Stored items:
========

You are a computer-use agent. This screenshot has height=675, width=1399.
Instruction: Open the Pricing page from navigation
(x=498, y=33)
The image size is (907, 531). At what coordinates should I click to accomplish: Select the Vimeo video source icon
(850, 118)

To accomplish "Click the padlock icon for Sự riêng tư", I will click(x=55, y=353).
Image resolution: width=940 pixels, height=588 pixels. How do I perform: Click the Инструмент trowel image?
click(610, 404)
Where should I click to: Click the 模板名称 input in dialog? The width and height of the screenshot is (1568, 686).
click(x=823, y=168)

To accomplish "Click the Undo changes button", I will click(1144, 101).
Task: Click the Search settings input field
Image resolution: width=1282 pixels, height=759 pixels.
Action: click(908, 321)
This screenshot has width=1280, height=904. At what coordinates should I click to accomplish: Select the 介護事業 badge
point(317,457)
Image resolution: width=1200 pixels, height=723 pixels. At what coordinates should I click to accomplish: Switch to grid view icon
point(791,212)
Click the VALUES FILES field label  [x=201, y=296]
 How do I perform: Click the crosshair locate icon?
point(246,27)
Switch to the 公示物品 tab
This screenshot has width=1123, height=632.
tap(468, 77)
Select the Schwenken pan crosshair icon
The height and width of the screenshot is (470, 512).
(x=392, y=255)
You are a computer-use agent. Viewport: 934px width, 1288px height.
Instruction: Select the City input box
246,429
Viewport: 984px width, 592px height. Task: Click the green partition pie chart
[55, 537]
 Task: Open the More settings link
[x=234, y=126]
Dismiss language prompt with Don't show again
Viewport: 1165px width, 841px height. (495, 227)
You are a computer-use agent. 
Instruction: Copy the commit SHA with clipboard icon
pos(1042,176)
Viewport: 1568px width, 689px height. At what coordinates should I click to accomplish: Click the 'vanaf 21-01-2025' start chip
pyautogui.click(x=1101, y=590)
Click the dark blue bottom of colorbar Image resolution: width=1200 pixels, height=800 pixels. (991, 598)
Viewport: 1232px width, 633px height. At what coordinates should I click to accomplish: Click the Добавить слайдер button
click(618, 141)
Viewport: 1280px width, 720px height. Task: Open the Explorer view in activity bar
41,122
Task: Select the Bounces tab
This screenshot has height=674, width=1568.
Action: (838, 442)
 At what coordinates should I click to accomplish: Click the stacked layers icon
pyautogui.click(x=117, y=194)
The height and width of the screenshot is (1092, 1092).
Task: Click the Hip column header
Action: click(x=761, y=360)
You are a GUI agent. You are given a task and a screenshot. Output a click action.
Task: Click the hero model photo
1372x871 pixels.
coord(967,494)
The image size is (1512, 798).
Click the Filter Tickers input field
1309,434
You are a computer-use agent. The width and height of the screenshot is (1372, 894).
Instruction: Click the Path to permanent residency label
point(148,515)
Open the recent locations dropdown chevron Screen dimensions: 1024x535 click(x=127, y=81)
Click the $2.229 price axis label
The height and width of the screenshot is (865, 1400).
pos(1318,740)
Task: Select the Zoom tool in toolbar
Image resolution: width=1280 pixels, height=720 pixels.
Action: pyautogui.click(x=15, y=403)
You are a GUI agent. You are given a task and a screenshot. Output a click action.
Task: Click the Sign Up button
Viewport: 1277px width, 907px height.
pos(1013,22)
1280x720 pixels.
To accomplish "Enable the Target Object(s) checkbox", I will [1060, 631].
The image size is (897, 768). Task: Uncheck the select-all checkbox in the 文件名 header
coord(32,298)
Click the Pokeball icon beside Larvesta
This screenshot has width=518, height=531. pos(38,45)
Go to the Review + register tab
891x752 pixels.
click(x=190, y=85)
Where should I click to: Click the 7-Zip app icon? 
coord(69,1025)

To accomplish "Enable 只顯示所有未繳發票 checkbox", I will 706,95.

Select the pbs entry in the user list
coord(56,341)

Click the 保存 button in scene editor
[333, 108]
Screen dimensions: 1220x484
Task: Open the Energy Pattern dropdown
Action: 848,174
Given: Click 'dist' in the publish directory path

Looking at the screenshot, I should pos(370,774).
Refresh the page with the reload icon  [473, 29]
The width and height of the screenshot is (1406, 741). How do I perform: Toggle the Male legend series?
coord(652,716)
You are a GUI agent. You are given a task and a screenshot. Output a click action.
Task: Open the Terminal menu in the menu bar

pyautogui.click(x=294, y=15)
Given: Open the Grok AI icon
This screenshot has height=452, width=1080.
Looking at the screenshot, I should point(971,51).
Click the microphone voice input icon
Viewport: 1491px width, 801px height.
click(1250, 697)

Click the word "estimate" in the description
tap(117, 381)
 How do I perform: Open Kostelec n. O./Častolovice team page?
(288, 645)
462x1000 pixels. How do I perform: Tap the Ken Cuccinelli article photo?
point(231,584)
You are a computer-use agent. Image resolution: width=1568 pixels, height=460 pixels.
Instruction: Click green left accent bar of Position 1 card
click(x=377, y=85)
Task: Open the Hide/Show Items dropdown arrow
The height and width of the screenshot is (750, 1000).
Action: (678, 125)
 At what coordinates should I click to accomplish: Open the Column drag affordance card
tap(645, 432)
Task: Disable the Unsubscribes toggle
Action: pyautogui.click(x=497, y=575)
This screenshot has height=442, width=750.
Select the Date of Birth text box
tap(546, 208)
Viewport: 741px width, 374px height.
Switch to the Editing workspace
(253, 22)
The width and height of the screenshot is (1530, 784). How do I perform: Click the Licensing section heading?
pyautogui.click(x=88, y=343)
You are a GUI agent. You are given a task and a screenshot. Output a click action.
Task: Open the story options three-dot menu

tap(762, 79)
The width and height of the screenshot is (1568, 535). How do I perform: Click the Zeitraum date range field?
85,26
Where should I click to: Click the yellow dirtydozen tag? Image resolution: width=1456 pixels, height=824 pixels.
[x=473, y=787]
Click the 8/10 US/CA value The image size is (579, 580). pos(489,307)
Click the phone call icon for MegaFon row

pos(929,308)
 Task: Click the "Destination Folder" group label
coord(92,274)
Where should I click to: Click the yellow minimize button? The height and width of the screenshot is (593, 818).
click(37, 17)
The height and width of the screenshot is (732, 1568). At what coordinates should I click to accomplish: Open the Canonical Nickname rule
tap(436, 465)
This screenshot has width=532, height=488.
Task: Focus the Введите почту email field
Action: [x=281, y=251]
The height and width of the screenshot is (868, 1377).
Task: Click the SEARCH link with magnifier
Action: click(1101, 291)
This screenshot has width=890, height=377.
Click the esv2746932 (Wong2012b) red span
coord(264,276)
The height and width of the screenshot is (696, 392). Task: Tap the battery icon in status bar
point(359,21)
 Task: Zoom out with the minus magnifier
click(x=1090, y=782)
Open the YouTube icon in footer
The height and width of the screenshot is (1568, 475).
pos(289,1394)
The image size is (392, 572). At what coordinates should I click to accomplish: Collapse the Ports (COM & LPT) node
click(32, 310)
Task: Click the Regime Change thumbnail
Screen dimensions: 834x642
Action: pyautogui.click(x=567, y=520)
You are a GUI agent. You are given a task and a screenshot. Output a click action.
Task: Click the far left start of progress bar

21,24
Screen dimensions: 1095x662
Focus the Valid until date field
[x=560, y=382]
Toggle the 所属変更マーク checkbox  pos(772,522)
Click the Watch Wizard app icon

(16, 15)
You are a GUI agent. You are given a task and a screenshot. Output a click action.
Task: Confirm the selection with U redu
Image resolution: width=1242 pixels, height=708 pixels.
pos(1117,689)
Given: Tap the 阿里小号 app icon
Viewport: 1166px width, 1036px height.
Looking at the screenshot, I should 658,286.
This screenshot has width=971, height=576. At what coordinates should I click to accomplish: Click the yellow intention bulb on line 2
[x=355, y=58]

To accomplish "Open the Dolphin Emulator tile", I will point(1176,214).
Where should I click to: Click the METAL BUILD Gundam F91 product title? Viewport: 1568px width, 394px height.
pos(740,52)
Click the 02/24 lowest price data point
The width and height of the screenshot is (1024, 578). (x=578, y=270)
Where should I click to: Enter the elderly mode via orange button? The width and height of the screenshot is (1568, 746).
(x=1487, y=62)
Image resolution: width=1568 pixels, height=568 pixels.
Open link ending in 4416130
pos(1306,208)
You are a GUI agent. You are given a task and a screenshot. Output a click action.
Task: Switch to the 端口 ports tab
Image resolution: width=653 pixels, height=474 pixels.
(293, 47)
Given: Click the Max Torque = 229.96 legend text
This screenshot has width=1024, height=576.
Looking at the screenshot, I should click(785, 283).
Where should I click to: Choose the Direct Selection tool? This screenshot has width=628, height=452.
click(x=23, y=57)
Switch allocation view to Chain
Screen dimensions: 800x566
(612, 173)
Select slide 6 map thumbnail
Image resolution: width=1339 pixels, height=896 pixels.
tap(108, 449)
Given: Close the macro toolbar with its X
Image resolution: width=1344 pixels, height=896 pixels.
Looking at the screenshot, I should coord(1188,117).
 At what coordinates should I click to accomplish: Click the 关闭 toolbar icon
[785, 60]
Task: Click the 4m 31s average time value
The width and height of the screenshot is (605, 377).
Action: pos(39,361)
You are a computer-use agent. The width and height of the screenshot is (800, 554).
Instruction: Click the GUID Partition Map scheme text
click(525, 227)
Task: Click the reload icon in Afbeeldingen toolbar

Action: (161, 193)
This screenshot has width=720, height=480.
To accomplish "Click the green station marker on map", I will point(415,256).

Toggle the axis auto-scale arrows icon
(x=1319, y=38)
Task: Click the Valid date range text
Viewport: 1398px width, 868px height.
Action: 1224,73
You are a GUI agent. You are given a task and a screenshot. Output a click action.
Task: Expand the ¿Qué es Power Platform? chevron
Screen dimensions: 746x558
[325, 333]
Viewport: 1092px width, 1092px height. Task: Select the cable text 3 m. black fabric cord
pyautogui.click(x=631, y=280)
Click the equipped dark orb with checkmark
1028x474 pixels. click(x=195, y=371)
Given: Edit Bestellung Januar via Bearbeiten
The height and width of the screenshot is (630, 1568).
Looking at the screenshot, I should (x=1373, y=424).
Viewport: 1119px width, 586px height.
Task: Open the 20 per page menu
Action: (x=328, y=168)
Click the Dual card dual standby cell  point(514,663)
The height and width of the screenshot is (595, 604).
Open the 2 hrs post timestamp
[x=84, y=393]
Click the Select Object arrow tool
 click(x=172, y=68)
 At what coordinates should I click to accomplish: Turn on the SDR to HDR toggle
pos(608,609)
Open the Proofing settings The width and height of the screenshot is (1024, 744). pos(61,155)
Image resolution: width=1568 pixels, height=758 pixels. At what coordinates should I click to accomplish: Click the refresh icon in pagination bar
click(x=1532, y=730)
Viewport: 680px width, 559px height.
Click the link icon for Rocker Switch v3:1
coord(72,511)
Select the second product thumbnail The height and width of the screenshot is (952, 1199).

========

Problem description>
Return each line of the entries that holds the string "Enable".

Answer to the exercise>
To accomplish "Enable the Target Object(s) checkbox", I will [1060, 631].
To accomplish "Enable 只顯示所有未繳發票 checkbox", I will 706,95.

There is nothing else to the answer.